We’re busy recording a discussion about all things nanotech, or at least we’re trying to. The old fashioned macrotech keeps getting in the way: microphone batteries dying (“We’ve got a fix for that” says the Prof, tantalisingly), lights going phzzzzt and the occasional army truck making a noise like unto mighty thunder. To give the BBC team their due, they steer well clear of the grey goo cliché – that one day nanotech will go wrong and a self-replicating nanobot will convert the entire world into one big puddle of the stuff – but it comes up in conversation anyway.

There may not be much chance it happening, but another self-replicating side-effect of nanotechnology is well on its way to taking over the world. According to this story, the nano-prefix itself is rapidly becoming the hip new buzzphrase that people automatically stick on the front of anything that needs to appear high-tech and cutting edge, whether it’s got anything to do with ten to the power of minus nine or not. Nanopants, nano-nappies and Nano Coffee Shops are all here.

Us ancient fogies can remember when micro – ten to the power of minus six – had exactly the same status, at the beginning of the 80s. My first journalism job was working for Micronet, writing about microprocessors and how to make friends with your micro, while sustaining myself with a saveloy bought from the Micro Chip Bar down the road.
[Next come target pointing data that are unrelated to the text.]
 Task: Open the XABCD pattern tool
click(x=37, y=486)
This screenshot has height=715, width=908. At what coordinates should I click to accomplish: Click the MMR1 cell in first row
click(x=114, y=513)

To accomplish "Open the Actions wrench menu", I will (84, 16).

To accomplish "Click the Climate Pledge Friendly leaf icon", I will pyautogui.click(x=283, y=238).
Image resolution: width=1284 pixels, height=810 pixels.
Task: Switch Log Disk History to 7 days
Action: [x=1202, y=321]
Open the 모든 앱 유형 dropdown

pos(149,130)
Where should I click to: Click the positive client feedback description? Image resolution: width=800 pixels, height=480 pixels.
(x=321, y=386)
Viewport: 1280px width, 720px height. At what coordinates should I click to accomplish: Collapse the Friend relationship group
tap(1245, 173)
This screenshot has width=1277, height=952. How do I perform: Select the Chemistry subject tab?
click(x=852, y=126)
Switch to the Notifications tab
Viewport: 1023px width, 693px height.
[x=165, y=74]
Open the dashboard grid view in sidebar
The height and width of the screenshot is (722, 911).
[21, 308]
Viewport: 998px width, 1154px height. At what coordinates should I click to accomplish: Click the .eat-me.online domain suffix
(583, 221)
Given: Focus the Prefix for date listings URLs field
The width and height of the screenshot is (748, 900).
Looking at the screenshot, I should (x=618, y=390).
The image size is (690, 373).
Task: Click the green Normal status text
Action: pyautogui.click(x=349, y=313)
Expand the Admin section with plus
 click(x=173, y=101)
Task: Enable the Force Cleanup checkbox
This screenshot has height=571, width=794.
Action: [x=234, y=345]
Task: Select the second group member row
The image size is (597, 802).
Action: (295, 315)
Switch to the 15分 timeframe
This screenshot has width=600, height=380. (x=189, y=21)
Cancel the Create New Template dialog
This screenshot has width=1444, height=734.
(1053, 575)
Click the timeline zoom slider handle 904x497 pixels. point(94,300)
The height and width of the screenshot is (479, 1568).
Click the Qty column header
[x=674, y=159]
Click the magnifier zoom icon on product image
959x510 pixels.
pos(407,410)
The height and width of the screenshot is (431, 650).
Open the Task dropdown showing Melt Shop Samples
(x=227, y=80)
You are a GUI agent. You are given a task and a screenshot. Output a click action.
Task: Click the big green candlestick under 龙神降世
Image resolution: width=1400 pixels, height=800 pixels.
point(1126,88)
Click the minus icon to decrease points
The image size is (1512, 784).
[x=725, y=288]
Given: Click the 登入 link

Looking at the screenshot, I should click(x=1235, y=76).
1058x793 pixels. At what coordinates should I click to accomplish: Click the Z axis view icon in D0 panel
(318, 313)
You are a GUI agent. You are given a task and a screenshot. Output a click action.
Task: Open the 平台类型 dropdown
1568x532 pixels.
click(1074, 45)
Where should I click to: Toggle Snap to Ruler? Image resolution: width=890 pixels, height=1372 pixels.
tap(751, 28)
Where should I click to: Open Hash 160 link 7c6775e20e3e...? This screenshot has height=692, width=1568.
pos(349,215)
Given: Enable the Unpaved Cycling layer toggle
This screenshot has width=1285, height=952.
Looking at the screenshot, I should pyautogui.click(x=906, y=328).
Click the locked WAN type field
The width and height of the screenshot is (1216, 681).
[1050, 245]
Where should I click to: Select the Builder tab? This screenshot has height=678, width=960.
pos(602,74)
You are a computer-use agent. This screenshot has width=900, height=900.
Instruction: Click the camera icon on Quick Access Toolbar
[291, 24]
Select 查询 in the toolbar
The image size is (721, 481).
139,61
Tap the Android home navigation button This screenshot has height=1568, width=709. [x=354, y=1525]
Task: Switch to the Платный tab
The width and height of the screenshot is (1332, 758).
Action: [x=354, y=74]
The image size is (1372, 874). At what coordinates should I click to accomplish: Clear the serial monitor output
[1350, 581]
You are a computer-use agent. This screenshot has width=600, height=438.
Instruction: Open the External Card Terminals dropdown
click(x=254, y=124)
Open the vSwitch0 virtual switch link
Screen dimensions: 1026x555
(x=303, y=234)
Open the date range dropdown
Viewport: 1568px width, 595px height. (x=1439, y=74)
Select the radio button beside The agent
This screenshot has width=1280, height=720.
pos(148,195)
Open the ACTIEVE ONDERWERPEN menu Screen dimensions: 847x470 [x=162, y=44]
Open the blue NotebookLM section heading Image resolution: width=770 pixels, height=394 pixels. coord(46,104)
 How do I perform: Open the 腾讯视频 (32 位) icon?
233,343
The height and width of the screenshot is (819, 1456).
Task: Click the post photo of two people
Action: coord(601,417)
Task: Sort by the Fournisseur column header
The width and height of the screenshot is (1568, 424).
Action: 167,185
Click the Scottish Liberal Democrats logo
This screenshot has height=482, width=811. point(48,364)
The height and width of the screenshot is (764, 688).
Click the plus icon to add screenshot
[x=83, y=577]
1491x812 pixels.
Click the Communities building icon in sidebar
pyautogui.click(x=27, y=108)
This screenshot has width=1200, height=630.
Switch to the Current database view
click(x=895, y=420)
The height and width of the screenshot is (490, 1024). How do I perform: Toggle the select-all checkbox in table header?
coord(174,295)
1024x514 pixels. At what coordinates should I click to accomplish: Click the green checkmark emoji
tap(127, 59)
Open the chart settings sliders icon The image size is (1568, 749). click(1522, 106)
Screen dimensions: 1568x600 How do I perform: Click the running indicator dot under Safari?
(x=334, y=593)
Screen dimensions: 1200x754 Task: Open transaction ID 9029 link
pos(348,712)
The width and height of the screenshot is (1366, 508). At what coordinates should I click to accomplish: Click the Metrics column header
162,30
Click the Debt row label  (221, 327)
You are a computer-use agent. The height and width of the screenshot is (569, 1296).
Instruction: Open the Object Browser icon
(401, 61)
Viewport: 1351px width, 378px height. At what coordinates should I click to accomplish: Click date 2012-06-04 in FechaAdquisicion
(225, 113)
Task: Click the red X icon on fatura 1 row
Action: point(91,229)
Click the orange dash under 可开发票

On the basis that Moore’s Law applies to catchphrases just as much as to the circuits themselves, we’ll have just ten years until Pico – 10 to the minus 12 – kicks in. Register those domains now: Picopants has quite a ring to it (don’t worry, the nanobots will eat it clean). Then five years later, Femto’s time will come – that already sounds like a fizzy drink. Thirty months later, it’ll be Atto when,  at 10 to the minus 18, we run out.  Just time to convene an emergency committee: perhaps I’ll ask the Prof to contribute.